Balalae Island (or Ballale/Ballali) is an island of the Shortland Islands Group in Western Province, Solomon Islands.

==Early history==
Ballale means border place in the local Alu language. As long as the natives of the Shortland Islands can remember, the island was uninhabited. According to a local legend, a strange blue light was often observed over the island. Therefore, the island was avoided, and, traditionally, no one lived there. For the local people, Ballale Island was considered a haunted place (sacu-sacu). War groups from neighbouring Buka Island used this uninhabited island to cannibalize their prisoners captured during successful tribal feuds and headhunting raids to Choiseul Island.

Englishman Sam Atkinson purchased the island in 1901 and established a coconut plantation, harvesting copra. The plantation included the Atkinson family home, as well as copra drying sheds and living quarters for workers. Copra was exported by boat. When Sam Atkinson died in 1931, his wife Edith kept on managing the plantation. She remained on the island until early 1942 when the British colonial government ordered all Europeans to be evacuated from the Solomons Islands.

==World War II==
The island was the scene of a Japanese war crime during the Second World War. A work party of 517 British prisoners of war from various artillery regiments captured after the Battle of Singapore were transported to the island under the command of Lt. Col. John Bassett to build an airfield. Amongst the prisoners was the English cricketer Norman Bowell. When the airfield was completed the prisoners, including their commander Bassett, were executed. The mass graves were discovered after the war. Japanese authorities claimed that the prisoners were lost at sea when their transport was torpedoed.

This base was the intended destination from Rabaul of Japanese Admiral Isoroku Yamamoto when his inspection flight was intercepted and shot down on April 18, 1943, near the later site of Buin, Bougainville Island, killing him.

==Sale of relics==
In 2007, the Solomon Islands Government agreed to an arrangement for the sale of all World War II relics at the community of Balalae in Shortlands to an international group. The agreement allowed for the removal of the remains of 11 Japanese planes that had been in place since World War II.

- - -

*EXERCISE SET:*
1. According to the Balalae Island text, in what year did Sam Atkinson buy the island?
2. Retype the stretch of the Balalae Island text from "This base was" through "World War II." with no changes.

*INFORMATION SUPPLIED:*
- - -

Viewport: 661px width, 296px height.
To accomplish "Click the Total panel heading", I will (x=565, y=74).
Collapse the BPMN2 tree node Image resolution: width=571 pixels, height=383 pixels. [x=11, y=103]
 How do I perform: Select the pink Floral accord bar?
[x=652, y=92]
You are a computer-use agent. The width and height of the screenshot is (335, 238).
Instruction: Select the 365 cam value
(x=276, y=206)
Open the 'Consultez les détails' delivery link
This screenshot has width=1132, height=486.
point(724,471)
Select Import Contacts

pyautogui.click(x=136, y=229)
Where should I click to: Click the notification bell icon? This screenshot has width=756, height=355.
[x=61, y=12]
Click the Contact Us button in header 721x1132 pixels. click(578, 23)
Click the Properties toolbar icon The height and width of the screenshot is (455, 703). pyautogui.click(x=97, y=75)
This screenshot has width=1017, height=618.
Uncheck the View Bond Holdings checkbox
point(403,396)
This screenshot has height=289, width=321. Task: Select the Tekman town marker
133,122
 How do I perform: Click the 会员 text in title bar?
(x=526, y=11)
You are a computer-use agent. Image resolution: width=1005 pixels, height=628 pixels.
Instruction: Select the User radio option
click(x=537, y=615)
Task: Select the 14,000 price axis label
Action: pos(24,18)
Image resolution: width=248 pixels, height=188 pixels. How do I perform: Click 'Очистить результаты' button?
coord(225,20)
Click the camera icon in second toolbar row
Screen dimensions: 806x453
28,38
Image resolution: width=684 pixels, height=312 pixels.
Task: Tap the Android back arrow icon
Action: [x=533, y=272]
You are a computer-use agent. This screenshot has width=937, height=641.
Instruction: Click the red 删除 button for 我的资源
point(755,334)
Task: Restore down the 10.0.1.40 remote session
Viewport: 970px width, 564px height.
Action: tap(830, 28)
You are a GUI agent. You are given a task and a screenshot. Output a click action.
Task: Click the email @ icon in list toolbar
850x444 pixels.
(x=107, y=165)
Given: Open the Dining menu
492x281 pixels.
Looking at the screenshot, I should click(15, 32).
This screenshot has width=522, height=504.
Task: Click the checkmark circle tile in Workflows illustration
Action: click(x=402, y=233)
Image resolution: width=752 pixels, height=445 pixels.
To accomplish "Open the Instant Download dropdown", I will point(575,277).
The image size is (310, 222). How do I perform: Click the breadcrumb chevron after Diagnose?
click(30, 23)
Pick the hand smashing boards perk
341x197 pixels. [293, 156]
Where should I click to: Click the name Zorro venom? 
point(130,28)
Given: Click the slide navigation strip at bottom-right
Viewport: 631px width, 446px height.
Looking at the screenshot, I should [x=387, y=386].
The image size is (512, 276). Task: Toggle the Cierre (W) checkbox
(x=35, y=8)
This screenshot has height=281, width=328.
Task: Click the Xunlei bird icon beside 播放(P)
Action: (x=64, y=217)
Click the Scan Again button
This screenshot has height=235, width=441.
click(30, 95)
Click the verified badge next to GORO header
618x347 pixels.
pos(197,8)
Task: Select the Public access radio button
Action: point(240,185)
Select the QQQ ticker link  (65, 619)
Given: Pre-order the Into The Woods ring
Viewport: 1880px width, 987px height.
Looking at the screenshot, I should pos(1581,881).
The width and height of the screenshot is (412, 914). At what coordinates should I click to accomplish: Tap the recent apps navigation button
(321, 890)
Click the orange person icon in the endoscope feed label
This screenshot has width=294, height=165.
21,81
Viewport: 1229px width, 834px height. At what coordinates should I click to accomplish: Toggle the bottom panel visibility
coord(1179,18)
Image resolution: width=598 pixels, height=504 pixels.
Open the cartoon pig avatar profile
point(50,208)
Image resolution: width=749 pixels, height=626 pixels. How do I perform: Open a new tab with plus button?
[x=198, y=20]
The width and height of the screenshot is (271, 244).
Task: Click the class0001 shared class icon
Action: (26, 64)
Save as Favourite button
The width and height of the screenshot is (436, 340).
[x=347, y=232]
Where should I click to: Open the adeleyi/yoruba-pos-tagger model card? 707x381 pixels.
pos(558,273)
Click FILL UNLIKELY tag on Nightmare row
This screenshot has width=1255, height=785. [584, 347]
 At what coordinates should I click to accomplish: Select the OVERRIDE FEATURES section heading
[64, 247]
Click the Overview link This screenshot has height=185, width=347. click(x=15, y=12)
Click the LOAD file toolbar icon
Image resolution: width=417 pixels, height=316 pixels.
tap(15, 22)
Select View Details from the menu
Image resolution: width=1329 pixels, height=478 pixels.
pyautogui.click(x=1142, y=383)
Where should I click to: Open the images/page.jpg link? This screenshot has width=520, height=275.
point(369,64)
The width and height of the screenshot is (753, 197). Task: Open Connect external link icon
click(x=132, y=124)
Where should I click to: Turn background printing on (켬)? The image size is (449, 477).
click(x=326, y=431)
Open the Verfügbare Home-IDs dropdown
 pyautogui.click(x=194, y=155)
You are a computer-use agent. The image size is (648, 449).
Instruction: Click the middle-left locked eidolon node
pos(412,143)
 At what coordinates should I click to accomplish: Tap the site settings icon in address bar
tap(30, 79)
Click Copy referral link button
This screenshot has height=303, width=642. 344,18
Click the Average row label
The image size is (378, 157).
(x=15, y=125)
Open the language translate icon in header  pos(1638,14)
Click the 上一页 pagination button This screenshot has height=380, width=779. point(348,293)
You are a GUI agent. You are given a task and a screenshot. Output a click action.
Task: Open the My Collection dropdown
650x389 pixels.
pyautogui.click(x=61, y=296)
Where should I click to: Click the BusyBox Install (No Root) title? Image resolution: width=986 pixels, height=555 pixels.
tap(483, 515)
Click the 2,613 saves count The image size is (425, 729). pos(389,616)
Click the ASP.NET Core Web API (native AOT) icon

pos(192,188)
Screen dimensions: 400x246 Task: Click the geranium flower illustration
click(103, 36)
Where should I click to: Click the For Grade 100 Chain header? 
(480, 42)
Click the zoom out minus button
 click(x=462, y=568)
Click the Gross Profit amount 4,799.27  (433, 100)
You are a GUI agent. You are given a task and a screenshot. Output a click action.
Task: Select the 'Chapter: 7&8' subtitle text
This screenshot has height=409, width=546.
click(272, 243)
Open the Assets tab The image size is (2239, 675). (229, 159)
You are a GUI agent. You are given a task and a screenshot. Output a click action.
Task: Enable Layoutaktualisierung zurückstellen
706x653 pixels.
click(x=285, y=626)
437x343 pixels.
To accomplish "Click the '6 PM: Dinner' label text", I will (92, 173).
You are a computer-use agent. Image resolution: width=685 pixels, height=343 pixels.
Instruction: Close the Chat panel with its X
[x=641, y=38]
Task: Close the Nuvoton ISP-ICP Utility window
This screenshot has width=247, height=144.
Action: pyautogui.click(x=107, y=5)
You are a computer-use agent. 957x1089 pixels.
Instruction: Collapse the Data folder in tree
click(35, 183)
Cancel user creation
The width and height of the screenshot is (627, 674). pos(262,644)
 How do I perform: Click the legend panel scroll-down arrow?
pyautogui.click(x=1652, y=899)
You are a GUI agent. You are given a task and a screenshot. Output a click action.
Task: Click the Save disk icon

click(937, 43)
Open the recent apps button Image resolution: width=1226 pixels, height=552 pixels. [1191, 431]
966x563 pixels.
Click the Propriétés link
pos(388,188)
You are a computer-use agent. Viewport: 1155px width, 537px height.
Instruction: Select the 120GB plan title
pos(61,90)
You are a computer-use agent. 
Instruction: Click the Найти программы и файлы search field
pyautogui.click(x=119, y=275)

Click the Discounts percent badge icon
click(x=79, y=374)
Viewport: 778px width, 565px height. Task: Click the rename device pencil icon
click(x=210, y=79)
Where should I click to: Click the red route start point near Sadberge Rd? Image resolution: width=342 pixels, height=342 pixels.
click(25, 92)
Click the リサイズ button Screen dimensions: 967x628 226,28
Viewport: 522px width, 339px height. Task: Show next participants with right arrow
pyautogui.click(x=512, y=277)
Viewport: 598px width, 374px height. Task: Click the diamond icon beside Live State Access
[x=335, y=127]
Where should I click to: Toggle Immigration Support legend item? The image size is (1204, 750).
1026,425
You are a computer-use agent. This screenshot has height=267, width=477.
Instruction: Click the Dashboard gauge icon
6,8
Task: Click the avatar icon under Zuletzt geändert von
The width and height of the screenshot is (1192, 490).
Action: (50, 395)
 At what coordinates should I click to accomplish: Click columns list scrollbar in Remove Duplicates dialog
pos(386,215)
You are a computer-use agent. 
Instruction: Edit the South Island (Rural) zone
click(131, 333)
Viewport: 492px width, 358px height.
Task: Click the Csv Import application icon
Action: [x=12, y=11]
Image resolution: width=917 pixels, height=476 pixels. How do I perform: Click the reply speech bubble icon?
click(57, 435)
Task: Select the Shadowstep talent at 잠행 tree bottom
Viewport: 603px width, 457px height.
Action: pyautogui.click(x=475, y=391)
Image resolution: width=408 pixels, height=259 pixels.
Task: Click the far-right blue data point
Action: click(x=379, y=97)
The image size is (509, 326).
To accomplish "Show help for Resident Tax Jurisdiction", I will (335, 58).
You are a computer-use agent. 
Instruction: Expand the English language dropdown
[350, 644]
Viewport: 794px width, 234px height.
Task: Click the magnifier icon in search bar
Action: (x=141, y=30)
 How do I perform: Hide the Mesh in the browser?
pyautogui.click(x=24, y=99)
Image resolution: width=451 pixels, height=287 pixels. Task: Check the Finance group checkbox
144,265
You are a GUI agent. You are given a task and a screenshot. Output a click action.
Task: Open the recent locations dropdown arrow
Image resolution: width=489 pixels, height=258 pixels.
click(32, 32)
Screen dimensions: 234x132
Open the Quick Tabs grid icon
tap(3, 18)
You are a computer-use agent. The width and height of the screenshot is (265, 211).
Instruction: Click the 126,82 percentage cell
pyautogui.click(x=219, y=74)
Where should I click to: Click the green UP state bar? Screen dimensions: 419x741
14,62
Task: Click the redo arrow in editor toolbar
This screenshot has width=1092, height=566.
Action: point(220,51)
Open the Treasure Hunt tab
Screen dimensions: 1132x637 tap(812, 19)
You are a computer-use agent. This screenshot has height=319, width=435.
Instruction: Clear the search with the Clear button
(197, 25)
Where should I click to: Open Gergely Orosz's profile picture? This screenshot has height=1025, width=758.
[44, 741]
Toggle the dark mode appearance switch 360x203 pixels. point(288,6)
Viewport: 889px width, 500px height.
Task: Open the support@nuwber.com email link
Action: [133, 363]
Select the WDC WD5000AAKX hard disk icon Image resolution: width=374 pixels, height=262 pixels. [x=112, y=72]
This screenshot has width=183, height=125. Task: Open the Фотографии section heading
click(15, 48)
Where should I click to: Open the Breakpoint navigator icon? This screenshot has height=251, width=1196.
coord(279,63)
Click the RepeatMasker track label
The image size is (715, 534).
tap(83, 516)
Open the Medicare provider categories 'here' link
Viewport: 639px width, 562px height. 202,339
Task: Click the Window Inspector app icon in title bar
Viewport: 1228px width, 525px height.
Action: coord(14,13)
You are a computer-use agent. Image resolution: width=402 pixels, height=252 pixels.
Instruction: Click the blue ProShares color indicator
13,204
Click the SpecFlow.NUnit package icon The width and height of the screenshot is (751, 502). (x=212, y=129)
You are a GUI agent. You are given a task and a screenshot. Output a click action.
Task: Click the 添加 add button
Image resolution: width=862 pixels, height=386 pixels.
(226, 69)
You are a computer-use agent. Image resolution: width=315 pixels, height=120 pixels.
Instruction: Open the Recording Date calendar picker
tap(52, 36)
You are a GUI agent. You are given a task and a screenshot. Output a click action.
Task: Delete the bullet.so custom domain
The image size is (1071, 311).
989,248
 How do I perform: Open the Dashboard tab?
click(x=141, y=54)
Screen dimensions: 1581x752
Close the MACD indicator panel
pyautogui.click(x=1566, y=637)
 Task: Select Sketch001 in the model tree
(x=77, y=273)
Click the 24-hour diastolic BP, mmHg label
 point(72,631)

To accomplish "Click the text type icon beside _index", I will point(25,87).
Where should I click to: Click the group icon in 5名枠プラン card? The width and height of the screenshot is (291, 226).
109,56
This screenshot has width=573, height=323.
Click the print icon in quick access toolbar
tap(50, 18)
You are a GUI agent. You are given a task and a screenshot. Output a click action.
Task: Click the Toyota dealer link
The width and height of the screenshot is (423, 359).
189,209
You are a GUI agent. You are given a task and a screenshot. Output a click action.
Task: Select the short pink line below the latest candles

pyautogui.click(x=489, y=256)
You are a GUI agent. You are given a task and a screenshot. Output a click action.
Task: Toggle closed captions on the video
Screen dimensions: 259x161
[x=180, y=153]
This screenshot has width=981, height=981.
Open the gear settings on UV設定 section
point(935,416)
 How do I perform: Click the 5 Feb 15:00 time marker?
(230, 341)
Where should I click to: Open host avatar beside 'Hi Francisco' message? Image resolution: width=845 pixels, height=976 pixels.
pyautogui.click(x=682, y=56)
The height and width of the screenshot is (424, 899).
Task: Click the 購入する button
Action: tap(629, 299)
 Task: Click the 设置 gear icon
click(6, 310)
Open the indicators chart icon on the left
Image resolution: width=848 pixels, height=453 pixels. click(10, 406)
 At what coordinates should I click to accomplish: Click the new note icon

- - -

*RESPONSES TO THE TASKS:*
1. 1901

2.
This base was the intended destination from Rabaul of Japanese Admiral Isoroku Yamamoto when his inspection flight was intercepted and shot down on April 18, 1943, near the later site of Buin, Bougainville Island, killing him.

==Sale of relics==
In 2007, the Solomon Islands Government agreed to an arrangement for the sale of all World War II relics at the community of Balalae in Shortlands to an international group. The agreement allowed for the removal of the remains of 11 Japanese planes that had been in place since World War II.